### Extracted data
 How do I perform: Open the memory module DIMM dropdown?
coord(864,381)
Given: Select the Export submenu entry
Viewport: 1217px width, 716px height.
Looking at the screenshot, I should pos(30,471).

### Short task
Copy the records above line for line, with no changes.

### Completed exercise
 How do I perform: Open the memory module DIMM dropdown?
coord(864,381)
Given: Select the Export submenu entry
Viewport: 1217px width, 716px height.
Looking at the screenshot, I should pos(30,471).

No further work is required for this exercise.